Stop disini saja pak, seru saya pada seorang supir taxi, loh katanya si mas ini mau ke Ungaran, iya pak tapi saya berubah pikiran, lain kali saja, masalahnya saya hanya punya waktu sedikit di Semarang, lha trus mas-nya ini mau kemana sekarang? mungkin ke Pagoda Cina saja, jauh gak ya dari sini pak? ndak mas itu namanya Vihara Watugong, pake taxi saja, ndak jauh dari sini. Begitulah dialog singkat saya dengan seorang supir taxi, saat saya berkunjung ke Semarang beberapa waktu yang lalu. Setelah kurang lebih 15 menit perjalanan, akhirnya saya sampai ditujuan.


Dari kejauhan sudah terlihat bangunan tinggi berwarna merah yang memiliki ke-khasan pada atapnya yang berundak-undak. Sesekali terlihat orang yang hilir mudik sambil membakar hio atau dupa. Di sudut lain terlihat seorang nenek yang sedang bersimpuh dihadapan patung Buddha yang letaknya tepat dibawah pohon besar. Wow ini benar benar pemandangan yang tak biasa bagi saya. Ketertarikan saya pada pagoda ini melahirkan banyak sekali pertanyaan tentang akulturasi budaya Jawa dan Cina di Semarang. Ya,semenjak kedatangan saya di Semarang, saya selalu bertanya-tanya tentang betapa kentalnya budaya Cina di kota ini.
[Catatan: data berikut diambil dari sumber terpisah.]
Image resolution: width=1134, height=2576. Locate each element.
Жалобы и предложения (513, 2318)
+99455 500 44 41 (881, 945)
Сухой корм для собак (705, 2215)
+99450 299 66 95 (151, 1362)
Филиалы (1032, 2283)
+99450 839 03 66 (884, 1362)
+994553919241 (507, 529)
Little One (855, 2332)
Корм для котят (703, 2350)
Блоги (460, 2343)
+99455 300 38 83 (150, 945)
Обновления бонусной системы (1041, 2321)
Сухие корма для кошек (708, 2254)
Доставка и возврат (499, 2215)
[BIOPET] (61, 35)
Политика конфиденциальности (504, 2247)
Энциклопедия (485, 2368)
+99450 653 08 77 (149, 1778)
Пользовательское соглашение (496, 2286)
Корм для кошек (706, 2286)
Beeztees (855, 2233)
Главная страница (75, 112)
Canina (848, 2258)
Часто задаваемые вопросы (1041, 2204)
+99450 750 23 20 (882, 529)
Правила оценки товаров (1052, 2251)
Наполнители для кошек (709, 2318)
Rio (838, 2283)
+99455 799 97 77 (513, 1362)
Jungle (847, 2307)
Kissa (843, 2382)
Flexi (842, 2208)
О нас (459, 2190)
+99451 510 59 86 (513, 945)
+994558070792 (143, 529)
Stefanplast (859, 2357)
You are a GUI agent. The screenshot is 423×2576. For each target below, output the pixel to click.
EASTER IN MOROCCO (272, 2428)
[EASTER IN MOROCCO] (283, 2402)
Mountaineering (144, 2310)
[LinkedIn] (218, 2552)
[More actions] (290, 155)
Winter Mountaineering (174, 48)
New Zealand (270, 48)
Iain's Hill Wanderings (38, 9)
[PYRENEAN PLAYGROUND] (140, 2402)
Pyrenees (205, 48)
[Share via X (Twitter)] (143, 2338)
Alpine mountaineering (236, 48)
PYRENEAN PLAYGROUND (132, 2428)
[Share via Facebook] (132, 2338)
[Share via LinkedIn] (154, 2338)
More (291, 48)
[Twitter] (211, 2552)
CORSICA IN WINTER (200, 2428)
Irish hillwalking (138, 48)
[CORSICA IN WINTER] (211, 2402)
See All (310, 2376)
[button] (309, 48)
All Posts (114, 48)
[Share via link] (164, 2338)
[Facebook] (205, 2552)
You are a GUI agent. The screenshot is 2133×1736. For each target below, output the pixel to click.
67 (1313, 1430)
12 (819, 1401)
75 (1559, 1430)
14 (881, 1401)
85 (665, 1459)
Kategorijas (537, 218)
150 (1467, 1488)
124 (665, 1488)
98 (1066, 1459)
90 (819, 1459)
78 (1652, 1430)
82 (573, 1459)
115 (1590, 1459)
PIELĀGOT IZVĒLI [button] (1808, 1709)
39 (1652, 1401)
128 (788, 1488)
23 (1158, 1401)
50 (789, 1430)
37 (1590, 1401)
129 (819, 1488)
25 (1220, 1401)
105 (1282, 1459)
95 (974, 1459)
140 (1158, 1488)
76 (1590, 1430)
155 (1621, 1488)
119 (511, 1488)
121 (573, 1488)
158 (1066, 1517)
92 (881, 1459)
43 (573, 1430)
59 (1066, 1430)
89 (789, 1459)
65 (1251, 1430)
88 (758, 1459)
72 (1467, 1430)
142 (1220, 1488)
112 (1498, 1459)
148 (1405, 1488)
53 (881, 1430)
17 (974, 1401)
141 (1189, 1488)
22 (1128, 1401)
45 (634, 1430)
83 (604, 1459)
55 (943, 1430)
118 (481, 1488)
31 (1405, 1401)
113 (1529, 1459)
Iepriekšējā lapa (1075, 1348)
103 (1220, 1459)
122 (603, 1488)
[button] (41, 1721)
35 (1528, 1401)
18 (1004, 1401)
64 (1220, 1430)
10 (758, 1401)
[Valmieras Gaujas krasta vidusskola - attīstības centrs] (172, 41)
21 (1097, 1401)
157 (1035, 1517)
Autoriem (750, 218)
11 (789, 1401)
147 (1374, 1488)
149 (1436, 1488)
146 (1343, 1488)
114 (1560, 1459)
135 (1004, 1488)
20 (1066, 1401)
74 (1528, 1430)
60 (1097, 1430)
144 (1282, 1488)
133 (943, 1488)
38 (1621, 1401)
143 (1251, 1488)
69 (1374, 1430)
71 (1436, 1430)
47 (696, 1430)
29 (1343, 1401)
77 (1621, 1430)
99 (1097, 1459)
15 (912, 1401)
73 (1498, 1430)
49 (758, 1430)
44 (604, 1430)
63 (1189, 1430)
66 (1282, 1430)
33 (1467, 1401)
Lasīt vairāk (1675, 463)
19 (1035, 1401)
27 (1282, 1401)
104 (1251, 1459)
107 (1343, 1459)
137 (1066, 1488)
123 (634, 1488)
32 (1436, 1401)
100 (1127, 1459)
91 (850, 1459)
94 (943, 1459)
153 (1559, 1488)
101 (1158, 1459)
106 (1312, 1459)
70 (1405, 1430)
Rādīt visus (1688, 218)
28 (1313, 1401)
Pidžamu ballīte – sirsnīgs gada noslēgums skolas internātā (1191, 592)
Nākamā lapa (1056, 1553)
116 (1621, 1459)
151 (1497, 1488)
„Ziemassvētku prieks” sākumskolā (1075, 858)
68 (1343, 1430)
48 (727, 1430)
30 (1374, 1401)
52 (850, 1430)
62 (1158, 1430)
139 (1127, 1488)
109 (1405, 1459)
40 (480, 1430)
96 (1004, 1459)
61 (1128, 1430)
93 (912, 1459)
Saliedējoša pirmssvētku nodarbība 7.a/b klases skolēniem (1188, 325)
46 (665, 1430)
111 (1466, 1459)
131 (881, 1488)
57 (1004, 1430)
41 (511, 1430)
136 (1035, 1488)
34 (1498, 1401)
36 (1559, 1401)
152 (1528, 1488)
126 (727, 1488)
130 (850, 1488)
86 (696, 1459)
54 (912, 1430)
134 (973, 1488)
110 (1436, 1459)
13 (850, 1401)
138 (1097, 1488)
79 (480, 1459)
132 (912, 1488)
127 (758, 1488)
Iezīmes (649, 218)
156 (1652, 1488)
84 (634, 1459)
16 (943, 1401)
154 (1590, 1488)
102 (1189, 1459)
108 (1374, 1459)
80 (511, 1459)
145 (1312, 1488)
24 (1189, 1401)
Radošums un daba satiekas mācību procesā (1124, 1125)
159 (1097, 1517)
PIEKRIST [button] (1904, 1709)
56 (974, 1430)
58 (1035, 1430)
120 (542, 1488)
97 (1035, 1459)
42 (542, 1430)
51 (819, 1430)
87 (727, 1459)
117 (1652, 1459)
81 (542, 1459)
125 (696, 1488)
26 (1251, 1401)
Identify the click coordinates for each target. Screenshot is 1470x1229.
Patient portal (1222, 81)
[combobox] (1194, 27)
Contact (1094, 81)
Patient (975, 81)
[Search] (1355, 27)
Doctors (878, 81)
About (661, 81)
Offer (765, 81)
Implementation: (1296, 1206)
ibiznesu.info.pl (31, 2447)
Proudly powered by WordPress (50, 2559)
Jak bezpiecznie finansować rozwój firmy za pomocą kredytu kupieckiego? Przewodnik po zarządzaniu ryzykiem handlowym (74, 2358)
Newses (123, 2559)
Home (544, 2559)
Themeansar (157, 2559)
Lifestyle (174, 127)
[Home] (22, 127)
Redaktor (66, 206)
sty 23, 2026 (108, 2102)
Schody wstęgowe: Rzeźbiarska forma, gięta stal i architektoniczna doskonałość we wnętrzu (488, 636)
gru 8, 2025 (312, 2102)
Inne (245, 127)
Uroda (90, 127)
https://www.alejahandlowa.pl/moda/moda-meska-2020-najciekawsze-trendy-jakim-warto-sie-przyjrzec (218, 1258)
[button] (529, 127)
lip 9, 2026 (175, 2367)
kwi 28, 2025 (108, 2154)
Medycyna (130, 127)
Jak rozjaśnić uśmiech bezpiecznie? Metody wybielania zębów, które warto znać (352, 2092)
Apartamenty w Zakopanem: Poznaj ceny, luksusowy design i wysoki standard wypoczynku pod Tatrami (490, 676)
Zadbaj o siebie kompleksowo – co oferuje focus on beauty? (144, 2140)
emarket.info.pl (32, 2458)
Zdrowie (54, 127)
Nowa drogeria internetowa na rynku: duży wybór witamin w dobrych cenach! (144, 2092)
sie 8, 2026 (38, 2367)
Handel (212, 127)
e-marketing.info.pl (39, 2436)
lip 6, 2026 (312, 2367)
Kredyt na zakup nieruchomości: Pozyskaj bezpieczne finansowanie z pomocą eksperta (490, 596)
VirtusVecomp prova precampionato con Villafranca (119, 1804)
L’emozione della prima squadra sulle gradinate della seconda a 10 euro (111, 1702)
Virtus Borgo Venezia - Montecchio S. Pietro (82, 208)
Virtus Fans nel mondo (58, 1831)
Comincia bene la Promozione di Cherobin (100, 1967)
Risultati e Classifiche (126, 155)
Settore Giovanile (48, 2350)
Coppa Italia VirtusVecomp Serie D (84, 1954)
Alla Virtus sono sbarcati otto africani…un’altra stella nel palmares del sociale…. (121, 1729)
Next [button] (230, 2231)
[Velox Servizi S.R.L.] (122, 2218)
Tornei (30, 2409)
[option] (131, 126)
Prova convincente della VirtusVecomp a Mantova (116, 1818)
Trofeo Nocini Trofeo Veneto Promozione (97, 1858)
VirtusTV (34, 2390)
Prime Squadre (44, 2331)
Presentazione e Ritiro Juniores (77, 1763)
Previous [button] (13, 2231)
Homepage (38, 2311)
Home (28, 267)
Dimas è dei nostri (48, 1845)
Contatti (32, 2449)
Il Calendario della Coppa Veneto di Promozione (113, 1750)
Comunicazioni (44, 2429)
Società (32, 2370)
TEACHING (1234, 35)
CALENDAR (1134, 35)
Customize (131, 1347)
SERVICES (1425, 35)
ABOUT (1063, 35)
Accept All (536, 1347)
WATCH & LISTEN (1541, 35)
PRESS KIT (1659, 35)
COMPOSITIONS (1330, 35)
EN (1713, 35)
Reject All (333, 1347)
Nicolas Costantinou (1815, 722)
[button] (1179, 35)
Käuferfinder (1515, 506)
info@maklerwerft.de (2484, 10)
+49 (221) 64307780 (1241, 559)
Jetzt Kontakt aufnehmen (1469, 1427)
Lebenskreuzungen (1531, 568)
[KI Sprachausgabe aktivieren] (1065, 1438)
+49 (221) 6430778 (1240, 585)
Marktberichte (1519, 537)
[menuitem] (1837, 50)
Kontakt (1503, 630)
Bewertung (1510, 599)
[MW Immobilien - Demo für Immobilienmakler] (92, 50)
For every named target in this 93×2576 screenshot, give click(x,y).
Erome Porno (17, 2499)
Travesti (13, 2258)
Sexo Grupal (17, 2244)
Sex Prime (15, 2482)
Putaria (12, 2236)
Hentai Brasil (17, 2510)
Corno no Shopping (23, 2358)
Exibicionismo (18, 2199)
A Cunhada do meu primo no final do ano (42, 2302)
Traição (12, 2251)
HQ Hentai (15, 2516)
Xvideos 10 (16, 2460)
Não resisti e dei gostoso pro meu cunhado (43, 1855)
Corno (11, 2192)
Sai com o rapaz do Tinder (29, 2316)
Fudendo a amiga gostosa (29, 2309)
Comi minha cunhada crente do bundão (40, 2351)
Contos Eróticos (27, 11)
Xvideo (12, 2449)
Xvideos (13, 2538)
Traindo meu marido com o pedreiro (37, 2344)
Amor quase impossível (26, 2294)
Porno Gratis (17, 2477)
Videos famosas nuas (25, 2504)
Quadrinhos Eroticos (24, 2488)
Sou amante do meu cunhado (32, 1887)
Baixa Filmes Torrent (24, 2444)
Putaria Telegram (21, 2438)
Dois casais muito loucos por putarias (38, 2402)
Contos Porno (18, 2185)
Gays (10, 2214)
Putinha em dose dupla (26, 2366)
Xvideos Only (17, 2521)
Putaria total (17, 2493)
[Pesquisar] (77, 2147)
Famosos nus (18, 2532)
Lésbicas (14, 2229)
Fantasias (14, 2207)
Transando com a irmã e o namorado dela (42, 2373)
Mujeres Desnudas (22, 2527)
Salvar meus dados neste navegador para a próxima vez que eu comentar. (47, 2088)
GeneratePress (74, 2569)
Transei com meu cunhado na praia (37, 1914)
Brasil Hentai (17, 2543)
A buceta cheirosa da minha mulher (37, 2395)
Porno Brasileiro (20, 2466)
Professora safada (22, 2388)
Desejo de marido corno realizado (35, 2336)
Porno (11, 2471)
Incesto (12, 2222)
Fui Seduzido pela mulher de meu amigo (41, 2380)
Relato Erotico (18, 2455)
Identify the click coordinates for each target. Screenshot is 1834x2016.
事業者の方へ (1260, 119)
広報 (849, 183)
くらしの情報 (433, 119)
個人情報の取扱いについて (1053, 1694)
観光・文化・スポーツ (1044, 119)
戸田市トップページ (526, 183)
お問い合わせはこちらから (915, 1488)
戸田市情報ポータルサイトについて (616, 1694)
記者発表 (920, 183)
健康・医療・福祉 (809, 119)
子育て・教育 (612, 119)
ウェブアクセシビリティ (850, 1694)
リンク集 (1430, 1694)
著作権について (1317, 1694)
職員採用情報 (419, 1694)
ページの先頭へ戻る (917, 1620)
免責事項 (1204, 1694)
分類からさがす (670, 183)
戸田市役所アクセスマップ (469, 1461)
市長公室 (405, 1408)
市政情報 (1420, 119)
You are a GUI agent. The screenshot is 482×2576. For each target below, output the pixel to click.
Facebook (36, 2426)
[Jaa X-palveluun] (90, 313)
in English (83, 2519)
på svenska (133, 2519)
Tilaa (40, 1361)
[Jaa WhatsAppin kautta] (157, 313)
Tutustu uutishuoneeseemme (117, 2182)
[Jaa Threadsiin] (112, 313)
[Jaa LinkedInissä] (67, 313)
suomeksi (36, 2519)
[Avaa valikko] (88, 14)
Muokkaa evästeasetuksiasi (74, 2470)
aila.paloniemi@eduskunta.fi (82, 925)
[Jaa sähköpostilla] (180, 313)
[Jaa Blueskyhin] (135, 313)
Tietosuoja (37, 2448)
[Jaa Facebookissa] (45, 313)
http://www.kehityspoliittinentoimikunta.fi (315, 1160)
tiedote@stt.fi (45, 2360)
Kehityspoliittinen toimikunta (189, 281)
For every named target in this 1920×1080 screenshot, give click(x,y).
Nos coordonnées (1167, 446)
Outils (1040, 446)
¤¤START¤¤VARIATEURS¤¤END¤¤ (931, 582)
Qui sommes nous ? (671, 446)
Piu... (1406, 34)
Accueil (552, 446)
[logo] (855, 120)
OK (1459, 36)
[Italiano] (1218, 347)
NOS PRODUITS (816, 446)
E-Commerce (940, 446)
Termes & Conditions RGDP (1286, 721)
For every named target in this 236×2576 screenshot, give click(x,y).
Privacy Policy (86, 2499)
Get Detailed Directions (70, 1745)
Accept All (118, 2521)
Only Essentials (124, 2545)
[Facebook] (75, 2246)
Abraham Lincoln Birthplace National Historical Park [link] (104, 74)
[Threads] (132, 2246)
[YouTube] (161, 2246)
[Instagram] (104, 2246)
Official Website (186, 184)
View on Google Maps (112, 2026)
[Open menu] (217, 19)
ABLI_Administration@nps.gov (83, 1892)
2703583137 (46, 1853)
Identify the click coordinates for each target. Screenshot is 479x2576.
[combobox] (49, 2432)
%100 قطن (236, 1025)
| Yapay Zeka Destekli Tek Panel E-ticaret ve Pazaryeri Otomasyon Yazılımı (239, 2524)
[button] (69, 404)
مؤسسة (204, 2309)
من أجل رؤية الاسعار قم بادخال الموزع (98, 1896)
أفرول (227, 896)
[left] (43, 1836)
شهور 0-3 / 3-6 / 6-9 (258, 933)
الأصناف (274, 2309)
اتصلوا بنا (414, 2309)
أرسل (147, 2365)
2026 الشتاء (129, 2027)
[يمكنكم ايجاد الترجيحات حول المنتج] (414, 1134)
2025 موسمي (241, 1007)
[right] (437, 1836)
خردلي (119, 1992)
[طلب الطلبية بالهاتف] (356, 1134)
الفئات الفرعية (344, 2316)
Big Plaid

Beruntung saat itu saya bertemu dengan seorang pengunjung yang sedang beribadah di Vihara Buddhagaya Watugong, menurut pak Hassan, bapak dari dua orang anak yang sering berdoa di sini, Semarang adalah kota di Jawa yang memiliki akulturasi budaya yang paling kental.


Persinggungan masyarakat Jawa dengan Cina telah dimulai sejak kedatangan Laksamana Cheng Ho, seorang penjelajah dunia yang pernah singgah di Semarang sekitar tahun 1400 an. Berawal dari aktifitas perdagangan, kemudian berlanjut pada interaksi sosial dan budaya. Di kota Semarang, setiap sisi kehidupan masyarakatnya memiliki sentuhan Cina, contohnya saja ada sebuah tradisi umat Muslim di bulan Ramadhan yang masih bernafaskan budaya Cina. Tradisi yang dikenal masyarakat Semarang sebagai Dugderan dan warak endok ini biasanya diramaikan dengan pemukulan bedug dan petasan, meriah sekali, ada pawai juga, mirip seperti yang  ada di Bali, bedanya, disini karakter yang diarak merupakan simbolisasi dari gabungan etnis mayoritas di Semarang. Kepalanya yang berbentuk kepala naga tentu saja melambangkan etnis Cina, lehernya yang seperti leher unta merupakan simbolisasi masyarakat keturunan Arab, sementara badannya sendiri yang menyerupai kambing merupakan simbol masyarakat Jawa jelas pak Hassan kepada saya layaknya seorang ahli budaya. Ya, pak Hassan memang mampu menjelaskan dengan begitu gamblang, ia tahu banyak tentang akulturasi di Semarang sebab ia sendiri datang dari keluarga yang sudah mengalami pembauran.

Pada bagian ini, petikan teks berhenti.